* Task details
Lines from the one containing "How do I perform: Switch" through the last line of the data below are to be returned exactly; leave out the rest.

Collection entries
· · · · ·

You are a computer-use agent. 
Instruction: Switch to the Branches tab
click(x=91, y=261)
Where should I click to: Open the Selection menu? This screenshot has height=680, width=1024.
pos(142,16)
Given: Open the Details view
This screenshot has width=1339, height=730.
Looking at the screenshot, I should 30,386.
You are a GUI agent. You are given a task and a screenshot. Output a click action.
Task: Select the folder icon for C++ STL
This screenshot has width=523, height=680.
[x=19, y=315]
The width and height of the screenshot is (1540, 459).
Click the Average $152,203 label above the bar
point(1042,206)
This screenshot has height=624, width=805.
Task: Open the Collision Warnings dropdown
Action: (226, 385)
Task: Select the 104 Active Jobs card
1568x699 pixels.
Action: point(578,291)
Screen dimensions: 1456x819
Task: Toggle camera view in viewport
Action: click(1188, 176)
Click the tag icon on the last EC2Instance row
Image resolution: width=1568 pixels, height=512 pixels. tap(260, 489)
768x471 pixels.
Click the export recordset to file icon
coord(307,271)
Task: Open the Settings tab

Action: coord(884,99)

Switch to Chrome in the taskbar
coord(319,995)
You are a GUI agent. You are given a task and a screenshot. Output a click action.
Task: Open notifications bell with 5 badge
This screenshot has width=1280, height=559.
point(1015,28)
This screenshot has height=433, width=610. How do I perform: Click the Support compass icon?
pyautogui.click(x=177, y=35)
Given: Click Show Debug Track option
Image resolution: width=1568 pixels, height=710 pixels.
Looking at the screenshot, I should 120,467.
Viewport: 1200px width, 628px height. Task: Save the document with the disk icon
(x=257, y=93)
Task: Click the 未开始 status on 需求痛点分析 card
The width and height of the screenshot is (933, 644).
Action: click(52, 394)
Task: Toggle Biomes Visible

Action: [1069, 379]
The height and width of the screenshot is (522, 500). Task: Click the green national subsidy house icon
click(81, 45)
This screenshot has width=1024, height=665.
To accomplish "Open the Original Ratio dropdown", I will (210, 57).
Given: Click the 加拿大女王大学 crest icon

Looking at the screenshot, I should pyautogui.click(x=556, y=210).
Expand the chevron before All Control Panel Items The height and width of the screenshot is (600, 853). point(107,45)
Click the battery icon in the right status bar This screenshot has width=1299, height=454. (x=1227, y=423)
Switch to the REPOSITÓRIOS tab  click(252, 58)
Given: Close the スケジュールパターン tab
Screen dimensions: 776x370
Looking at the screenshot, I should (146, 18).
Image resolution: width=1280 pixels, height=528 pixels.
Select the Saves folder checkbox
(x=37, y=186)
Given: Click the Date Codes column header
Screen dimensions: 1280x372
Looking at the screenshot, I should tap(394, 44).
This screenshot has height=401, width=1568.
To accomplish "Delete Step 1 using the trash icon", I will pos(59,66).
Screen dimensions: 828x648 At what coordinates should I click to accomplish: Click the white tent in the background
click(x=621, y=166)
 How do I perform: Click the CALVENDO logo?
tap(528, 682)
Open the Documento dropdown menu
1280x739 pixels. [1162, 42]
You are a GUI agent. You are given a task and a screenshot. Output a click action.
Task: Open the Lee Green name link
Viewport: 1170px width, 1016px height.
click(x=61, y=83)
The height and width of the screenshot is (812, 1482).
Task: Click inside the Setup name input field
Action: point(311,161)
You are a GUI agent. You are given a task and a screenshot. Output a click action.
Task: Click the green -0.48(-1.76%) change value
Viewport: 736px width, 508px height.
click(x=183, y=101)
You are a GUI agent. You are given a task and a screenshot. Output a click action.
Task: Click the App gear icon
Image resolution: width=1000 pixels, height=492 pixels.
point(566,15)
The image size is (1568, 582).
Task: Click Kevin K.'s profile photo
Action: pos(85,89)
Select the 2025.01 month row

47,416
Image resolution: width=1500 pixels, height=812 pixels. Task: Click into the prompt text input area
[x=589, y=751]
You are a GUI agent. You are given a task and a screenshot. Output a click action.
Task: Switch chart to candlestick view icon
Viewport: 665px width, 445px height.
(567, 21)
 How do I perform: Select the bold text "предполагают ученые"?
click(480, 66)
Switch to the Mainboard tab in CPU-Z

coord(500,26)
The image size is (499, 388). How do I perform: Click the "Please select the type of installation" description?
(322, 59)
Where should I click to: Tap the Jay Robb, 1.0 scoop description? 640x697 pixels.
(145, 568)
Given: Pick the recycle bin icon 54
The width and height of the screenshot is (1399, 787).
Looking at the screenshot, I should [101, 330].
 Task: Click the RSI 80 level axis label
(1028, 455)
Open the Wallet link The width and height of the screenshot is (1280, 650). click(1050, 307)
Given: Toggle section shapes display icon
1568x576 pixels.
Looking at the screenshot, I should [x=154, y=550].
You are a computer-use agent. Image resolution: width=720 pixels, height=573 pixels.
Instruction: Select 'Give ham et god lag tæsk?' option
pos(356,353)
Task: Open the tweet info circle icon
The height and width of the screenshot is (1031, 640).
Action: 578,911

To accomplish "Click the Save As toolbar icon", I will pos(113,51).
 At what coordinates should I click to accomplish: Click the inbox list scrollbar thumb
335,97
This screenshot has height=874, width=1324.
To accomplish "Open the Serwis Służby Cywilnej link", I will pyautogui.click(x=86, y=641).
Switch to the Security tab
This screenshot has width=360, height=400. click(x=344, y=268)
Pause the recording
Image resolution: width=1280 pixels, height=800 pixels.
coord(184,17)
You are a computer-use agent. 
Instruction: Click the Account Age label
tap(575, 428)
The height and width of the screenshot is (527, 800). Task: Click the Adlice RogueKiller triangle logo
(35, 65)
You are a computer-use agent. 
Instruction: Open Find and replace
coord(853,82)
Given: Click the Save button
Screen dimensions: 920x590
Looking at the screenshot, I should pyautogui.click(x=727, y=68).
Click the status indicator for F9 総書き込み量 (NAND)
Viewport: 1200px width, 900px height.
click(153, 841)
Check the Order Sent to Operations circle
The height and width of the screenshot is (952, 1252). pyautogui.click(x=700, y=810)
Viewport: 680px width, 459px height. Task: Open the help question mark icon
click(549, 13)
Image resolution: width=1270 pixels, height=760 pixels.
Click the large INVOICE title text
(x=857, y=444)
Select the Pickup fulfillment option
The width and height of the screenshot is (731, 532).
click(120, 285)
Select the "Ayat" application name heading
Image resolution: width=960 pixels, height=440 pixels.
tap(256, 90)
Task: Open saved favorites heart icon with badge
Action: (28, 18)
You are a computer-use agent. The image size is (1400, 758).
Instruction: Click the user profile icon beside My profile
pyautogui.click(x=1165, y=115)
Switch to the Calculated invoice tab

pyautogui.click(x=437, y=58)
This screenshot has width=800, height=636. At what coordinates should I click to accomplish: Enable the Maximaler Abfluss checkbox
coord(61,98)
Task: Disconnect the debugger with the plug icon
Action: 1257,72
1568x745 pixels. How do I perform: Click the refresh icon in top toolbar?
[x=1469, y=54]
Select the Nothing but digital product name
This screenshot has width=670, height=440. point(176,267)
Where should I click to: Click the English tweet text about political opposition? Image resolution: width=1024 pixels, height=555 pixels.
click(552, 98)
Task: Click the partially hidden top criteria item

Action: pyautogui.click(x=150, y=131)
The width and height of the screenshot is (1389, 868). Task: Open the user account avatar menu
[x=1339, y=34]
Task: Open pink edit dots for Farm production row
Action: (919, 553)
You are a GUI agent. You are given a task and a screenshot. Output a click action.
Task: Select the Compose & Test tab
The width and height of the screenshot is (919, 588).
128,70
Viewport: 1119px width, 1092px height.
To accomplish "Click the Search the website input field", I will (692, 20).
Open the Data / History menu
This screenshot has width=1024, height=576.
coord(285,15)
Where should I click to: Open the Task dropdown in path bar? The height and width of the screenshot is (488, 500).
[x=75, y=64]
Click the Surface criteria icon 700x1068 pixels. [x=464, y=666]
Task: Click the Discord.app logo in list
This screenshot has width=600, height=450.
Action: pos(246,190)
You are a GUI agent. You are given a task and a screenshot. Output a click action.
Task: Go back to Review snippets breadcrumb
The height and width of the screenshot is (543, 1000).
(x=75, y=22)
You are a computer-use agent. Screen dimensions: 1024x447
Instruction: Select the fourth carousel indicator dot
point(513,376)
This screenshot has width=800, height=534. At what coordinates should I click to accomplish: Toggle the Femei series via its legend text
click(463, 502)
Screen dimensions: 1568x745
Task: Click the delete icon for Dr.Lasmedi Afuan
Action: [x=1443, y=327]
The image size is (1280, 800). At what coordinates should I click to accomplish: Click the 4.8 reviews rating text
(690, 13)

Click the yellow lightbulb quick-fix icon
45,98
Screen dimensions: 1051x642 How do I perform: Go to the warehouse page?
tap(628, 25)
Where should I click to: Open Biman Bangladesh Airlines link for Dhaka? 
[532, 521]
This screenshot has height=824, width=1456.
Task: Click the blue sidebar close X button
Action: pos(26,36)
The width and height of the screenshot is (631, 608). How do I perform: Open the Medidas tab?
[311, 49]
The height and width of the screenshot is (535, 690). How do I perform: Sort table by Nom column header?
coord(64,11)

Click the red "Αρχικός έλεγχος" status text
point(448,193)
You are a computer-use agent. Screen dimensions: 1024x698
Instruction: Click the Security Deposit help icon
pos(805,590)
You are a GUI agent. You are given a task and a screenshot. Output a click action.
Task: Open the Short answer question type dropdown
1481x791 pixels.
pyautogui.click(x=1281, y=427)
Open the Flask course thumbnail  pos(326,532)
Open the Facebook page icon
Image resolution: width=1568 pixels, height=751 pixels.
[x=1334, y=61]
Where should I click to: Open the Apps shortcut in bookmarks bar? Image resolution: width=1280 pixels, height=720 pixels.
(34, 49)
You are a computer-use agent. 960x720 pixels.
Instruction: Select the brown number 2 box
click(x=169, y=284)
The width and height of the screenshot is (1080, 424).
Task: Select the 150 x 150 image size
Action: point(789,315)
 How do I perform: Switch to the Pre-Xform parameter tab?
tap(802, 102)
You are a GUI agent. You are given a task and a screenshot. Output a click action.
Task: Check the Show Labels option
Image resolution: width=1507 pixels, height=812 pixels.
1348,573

· · · · ·

* Worked solution
 How do I perform: Switch to the Pre-Xform parameter tab?
tap(802, 102)
You are a GUI agent. You are given a task and a screenshot. Output a click action.
Task: Check the Show Labels option
Image resolution: width=1507 pixels, height=812 pixels.
1348,573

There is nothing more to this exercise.